Return all entries verbatim; skip any pictures.

*** Opening of DATA TO PROCESS ***

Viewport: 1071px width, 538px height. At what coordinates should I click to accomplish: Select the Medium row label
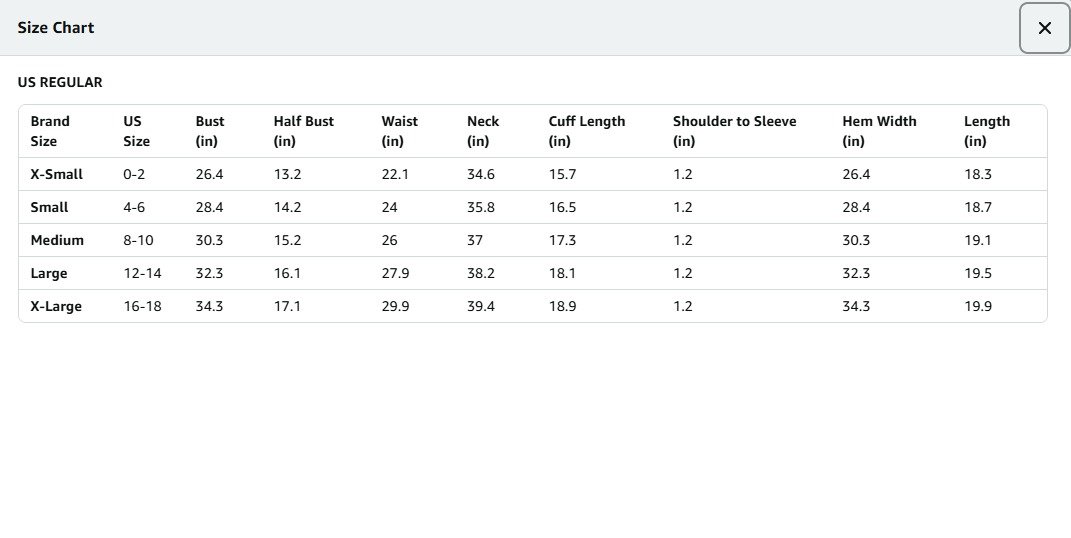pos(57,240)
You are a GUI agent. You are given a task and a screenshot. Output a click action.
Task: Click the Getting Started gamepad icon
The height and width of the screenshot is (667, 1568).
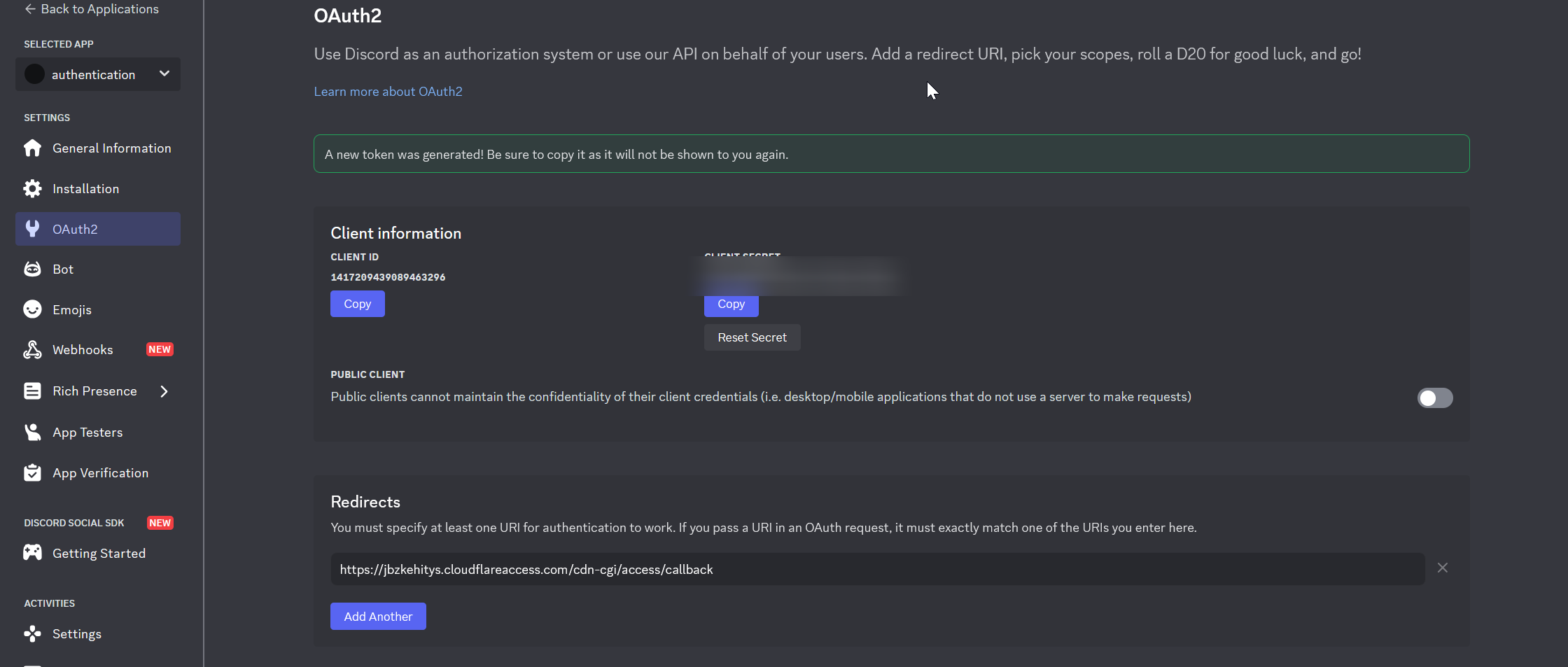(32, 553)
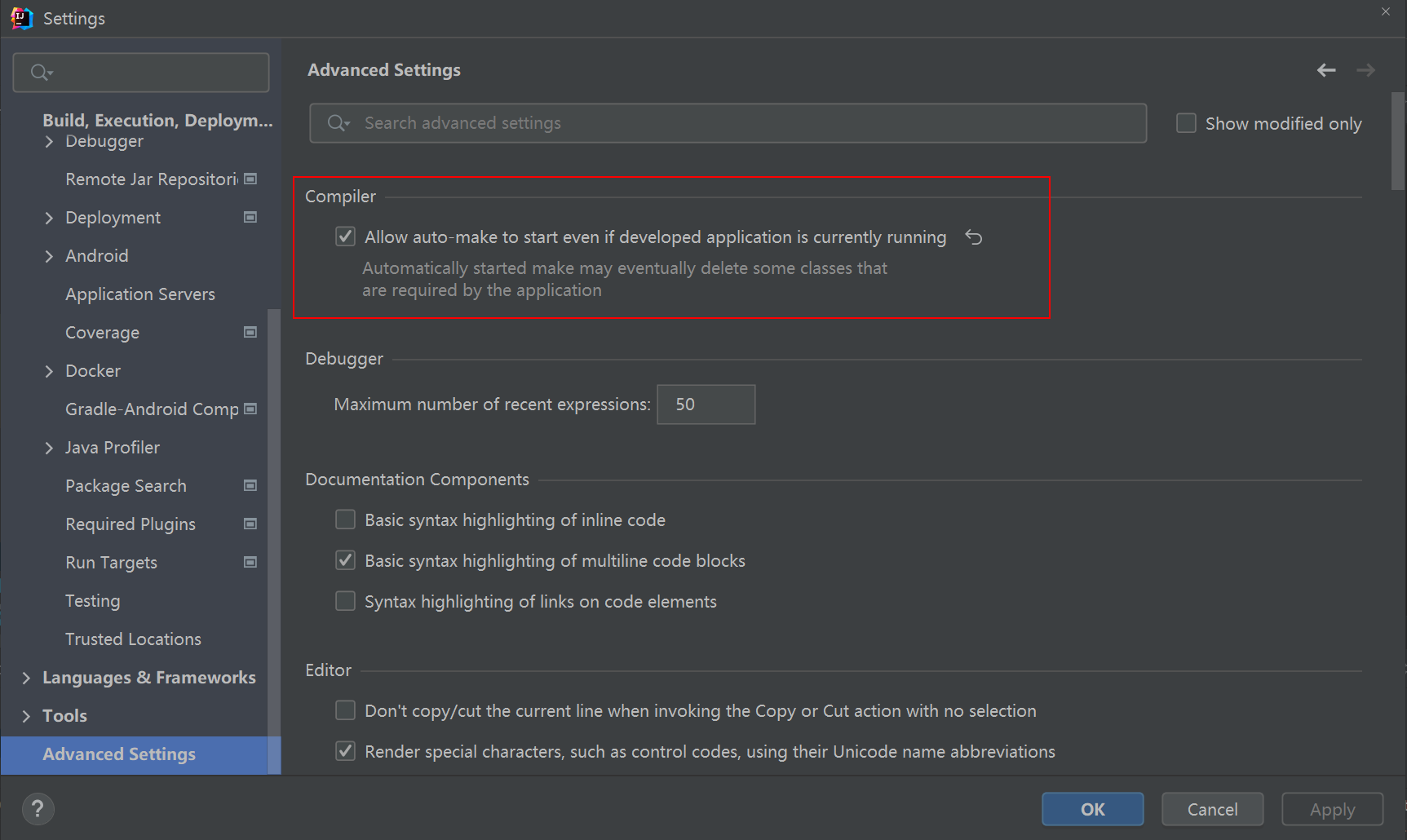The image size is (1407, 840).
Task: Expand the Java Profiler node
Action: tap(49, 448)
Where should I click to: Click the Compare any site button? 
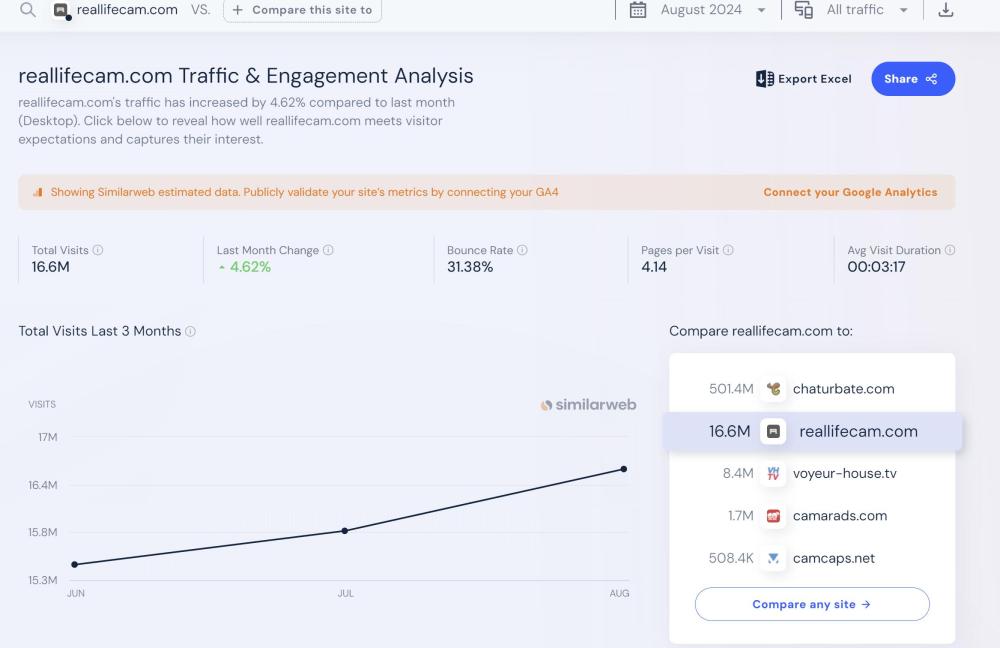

*** Close of DATA TO PROCESS ***

§ **TASK RESULT**:
Viewport: 1071px width, 538px height. At what coordinates should I click to accomplish: Select the Medium row label
pos(57,240)
You are a GUI agent. You are given a task and a screenshot. Output a click action.
Task: Click the Getting Started gamepad icon
The height and width of the screenshot is (667, 1568).
(32, 553)
The image size is (1407, 840).
Task: Expand the Java Profiler node
Action: tap(49, 448)
Where should I click to: Click the Compare any site button? 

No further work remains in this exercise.